Supplied entries section start

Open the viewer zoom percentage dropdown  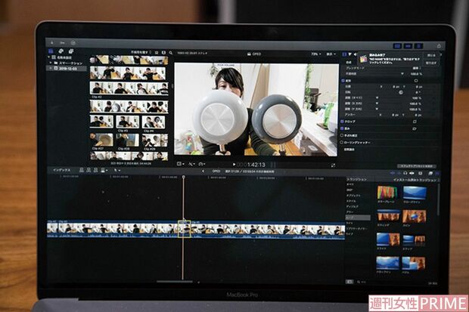coord(314,55)
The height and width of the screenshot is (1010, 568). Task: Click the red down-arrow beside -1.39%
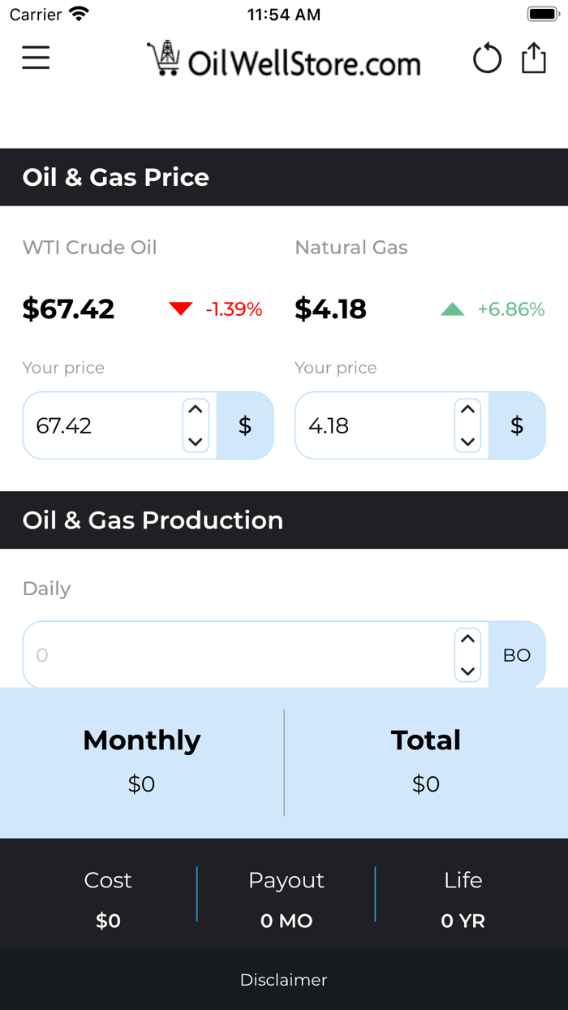[181, 309]
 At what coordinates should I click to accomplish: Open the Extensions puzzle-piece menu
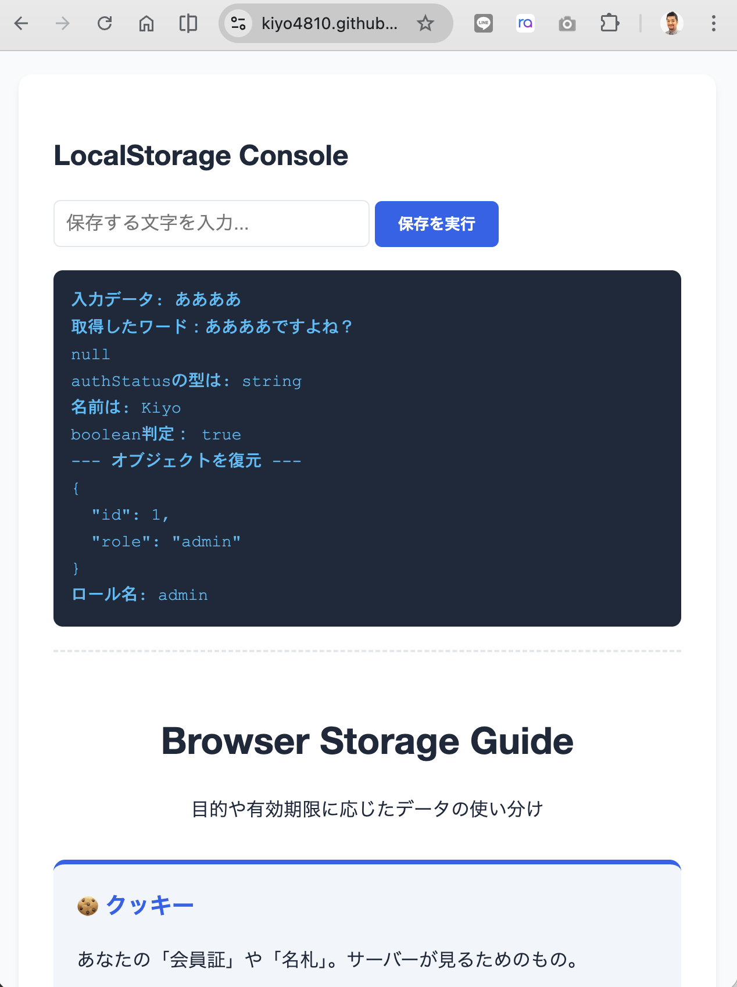click(x=610, y=23)
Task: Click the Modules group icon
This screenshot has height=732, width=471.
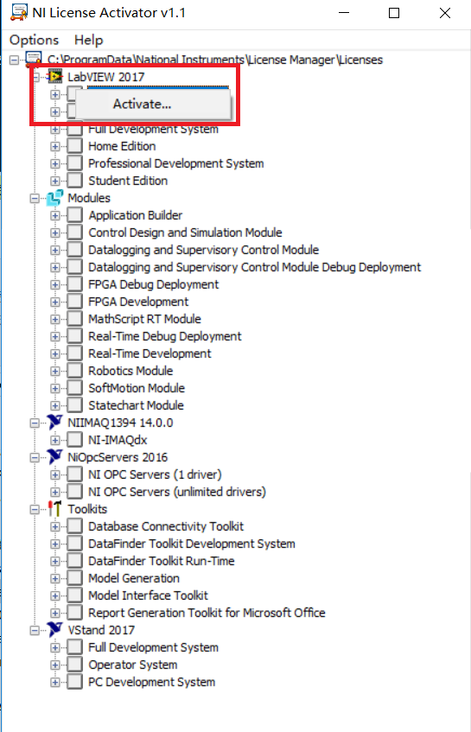Action: pyautogui.click(x=54, y=198)
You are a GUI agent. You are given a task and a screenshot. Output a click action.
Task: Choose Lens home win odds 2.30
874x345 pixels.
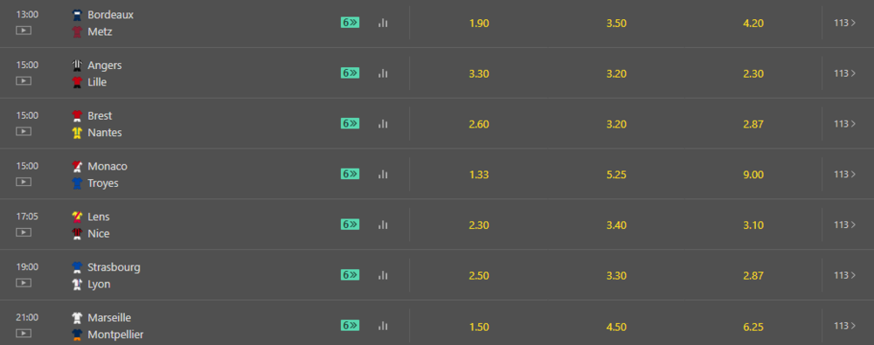(x=479, y=225)
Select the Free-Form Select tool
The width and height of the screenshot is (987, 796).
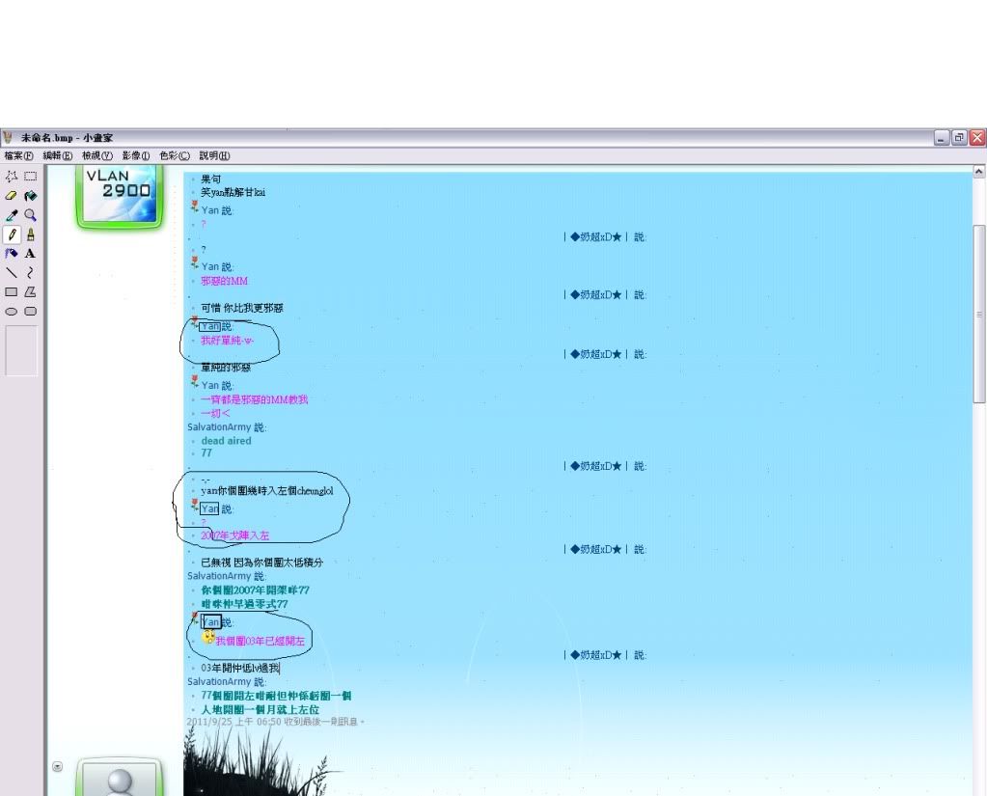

Supplied entries section end

Work item: Every line from the one holding "Select the Free-Form Select tool" through the final line of the data above is to be reproduced exactly, both ends included, with the pictures left out.

Result for this task:
Select the Free-Form Select tool
The width and height of the screenshot is (987, 796).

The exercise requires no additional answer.